Extension to Vision Transformers

The phenomenon of massive activations was not limited to textual models but was also observable in Vision Transformers (ViTs), albeit less frequently. In ViTs, these activations function similarly as fixed biases, particularly prominent in later stages and specific feature dimensions. The paper also draws parallels between massive activations and the recently introduced “register tokens” in ViTs, suggesting a common underlying principle of acting as fixed biases to facilitate model computation.

Contributions and Future Directions

This work contributes significantly to the understanding of internal mechanisms of LLMs, identifying massive activations as crucial bias terms that influence both model performance and attention allocation. The paper not only elucidates the phenomenon across text and vision models but also provides a pathway toward optimizing model architecture by incorporating explicit attention biases, potentially eliminating the need for these internal massive activations.

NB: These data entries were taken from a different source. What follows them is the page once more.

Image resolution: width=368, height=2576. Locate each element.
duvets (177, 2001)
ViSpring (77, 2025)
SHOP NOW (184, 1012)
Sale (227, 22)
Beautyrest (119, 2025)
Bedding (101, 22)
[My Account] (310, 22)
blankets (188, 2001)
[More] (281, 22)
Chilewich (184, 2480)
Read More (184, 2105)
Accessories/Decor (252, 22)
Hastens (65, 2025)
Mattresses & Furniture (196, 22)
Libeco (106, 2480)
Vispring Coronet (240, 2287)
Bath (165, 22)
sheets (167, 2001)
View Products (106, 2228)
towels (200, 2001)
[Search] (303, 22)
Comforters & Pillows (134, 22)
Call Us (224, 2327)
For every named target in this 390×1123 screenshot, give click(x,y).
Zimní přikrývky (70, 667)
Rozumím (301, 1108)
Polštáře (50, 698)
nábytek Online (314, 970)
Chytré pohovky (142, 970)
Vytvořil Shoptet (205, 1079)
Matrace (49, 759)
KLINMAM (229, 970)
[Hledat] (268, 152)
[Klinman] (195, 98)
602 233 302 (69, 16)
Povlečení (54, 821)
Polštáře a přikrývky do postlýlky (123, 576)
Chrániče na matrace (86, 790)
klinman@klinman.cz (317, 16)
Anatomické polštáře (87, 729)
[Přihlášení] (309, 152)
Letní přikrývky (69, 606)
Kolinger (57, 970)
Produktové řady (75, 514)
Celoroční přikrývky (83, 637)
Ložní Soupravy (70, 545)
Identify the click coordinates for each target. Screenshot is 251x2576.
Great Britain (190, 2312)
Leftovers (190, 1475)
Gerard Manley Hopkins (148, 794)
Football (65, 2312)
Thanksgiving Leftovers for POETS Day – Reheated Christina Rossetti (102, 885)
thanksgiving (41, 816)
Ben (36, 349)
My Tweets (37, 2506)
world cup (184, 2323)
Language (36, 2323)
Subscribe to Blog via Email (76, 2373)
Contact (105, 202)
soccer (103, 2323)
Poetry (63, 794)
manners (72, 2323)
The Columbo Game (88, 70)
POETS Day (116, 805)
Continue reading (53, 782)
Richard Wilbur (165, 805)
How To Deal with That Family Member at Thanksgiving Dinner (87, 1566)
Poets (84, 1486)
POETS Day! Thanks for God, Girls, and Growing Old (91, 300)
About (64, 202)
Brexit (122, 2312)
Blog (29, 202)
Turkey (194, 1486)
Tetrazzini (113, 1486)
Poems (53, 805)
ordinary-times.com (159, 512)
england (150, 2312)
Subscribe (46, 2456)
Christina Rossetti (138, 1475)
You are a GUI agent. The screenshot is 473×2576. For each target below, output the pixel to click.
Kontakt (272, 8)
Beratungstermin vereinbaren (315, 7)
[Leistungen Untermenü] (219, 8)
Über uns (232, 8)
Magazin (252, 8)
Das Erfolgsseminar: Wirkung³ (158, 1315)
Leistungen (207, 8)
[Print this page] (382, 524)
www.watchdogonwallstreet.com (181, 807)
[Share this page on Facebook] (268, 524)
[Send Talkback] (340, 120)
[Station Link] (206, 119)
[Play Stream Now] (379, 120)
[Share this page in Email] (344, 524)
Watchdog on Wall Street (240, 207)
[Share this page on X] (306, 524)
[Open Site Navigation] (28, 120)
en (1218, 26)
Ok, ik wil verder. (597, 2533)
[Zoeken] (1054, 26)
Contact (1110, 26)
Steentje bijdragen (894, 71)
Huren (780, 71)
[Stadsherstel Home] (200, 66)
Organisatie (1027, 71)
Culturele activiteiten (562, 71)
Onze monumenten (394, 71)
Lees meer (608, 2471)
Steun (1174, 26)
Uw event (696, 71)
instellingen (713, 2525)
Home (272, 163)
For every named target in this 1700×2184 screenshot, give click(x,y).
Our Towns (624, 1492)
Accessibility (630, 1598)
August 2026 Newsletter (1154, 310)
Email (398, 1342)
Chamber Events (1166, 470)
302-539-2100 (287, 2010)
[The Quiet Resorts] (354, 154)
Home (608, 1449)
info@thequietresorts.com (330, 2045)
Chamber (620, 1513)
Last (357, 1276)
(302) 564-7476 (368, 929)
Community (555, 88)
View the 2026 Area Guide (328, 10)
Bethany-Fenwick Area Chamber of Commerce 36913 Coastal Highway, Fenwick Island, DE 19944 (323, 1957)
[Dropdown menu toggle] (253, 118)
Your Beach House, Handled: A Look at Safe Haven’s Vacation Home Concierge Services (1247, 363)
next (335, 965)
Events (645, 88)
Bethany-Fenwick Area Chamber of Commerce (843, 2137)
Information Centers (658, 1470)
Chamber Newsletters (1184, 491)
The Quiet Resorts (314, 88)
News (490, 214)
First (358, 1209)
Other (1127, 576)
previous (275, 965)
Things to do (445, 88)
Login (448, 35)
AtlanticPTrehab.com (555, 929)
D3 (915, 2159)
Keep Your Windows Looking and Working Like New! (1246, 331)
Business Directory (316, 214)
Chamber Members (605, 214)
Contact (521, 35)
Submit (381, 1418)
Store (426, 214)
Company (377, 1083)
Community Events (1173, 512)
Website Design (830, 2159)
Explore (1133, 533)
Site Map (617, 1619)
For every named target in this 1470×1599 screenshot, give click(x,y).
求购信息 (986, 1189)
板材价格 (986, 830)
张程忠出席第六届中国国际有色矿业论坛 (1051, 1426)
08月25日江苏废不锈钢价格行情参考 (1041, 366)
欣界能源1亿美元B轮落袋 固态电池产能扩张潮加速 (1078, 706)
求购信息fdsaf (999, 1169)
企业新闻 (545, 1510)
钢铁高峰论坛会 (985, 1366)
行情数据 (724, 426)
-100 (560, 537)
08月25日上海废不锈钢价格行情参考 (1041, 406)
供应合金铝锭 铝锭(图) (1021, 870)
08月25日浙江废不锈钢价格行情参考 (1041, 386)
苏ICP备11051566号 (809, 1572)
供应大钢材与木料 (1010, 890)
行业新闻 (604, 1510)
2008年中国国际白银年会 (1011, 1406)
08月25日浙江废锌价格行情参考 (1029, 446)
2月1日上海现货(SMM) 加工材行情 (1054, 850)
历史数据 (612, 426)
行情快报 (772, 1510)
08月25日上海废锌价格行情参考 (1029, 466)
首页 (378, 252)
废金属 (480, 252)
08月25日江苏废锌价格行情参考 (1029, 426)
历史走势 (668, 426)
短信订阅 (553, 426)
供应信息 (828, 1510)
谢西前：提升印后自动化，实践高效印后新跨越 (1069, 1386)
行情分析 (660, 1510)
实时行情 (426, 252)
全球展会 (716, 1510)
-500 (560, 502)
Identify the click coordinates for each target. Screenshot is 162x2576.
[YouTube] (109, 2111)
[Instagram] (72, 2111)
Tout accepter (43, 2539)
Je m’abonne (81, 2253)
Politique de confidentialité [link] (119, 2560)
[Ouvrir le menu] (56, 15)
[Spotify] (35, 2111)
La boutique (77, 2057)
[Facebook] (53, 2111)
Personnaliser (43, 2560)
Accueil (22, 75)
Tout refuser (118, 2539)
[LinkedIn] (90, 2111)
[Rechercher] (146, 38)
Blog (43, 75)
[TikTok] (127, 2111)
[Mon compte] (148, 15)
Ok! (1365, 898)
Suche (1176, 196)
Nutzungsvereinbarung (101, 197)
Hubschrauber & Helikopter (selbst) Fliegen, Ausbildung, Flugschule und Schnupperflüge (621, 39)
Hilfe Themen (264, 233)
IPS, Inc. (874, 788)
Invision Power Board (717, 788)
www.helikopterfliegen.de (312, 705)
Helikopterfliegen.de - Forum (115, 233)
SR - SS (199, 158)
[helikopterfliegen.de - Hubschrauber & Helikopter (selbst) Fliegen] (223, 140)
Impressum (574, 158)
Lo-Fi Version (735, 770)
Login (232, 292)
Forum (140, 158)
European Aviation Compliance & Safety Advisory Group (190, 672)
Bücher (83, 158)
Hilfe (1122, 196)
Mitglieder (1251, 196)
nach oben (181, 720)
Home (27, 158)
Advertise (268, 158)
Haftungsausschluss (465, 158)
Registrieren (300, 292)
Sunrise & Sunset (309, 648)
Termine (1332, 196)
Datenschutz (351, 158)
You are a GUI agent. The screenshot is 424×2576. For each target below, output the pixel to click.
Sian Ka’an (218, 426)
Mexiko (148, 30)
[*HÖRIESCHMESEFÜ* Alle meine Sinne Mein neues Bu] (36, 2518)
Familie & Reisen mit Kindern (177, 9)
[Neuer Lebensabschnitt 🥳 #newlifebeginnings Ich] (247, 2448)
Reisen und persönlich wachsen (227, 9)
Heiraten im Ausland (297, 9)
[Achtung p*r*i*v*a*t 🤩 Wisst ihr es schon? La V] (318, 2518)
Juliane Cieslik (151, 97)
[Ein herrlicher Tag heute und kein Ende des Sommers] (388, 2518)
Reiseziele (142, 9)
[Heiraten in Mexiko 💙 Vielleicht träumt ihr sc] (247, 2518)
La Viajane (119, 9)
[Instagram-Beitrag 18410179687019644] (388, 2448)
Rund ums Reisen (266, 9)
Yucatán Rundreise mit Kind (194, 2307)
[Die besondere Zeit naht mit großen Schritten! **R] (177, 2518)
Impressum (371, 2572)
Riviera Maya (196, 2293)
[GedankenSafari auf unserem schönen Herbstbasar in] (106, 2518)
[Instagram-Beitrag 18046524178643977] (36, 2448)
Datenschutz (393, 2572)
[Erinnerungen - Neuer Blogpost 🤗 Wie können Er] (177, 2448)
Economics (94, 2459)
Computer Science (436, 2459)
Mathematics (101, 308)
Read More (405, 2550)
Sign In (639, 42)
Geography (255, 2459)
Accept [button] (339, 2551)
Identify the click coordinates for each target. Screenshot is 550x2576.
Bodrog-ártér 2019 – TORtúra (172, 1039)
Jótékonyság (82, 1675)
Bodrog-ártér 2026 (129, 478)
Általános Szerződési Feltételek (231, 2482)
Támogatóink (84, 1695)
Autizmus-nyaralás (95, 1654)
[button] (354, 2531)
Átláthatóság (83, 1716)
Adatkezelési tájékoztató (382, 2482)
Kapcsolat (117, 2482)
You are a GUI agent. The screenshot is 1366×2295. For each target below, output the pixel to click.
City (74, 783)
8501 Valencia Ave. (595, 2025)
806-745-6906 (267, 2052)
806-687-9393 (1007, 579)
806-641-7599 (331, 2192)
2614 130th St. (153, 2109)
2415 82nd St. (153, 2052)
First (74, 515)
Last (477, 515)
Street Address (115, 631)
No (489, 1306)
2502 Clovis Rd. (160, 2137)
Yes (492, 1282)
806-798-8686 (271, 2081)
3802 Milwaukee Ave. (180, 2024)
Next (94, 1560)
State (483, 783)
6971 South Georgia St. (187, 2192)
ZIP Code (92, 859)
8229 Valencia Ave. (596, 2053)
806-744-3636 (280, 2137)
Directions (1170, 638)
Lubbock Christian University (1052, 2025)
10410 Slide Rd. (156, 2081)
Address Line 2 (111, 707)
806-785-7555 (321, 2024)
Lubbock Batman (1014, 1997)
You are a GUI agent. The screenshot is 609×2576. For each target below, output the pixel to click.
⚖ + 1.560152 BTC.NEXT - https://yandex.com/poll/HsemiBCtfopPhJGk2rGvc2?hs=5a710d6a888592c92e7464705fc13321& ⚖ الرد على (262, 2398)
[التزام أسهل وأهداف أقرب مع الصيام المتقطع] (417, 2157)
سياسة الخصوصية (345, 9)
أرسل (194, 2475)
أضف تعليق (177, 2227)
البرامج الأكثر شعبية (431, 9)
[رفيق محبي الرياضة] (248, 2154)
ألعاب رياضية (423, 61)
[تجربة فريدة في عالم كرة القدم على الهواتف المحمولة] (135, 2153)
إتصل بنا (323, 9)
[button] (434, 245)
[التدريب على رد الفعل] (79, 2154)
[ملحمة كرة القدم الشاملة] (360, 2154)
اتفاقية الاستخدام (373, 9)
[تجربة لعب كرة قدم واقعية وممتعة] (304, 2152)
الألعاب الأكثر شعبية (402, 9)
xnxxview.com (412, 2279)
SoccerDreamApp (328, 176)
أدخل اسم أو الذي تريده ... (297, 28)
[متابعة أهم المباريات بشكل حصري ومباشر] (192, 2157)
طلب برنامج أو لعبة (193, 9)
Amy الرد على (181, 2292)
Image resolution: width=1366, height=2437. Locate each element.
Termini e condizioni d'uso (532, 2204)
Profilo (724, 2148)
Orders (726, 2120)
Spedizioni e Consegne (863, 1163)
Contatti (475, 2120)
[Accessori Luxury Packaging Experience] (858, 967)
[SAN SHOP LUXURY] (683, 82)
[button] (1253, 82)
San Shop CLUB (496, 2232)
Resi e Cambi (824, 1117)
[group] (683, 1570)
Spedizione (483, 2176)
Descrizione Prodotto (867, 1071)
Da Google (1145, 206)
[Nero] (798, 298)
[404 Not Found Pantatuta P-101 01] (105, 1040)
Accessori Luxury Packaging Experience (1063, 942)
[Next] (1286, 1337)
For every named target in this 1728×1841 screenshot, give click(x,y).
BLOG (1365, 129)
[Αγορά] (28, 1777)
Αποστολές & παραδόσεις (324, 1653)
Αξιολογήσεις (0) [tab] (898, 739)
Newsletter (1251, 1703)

The implications of this research are vast, opening new avenues for more efficient model designs and a deeper comprehension of the underlying operations of current LLMs. Future work can explore broader model families and applications, further refining our understanding of these foundational AI models.

Conclusion

Understanding the internal dynamics of LLMs, including phenomena like massive activations, is key to unlocking their potential and guiding the development of next-generation AI systems. This paper takes a significant step forward, offering insights into the pivotal roles these activations play within models’ architectures and how they can be harnessed or optimized for improved performance and efficiency.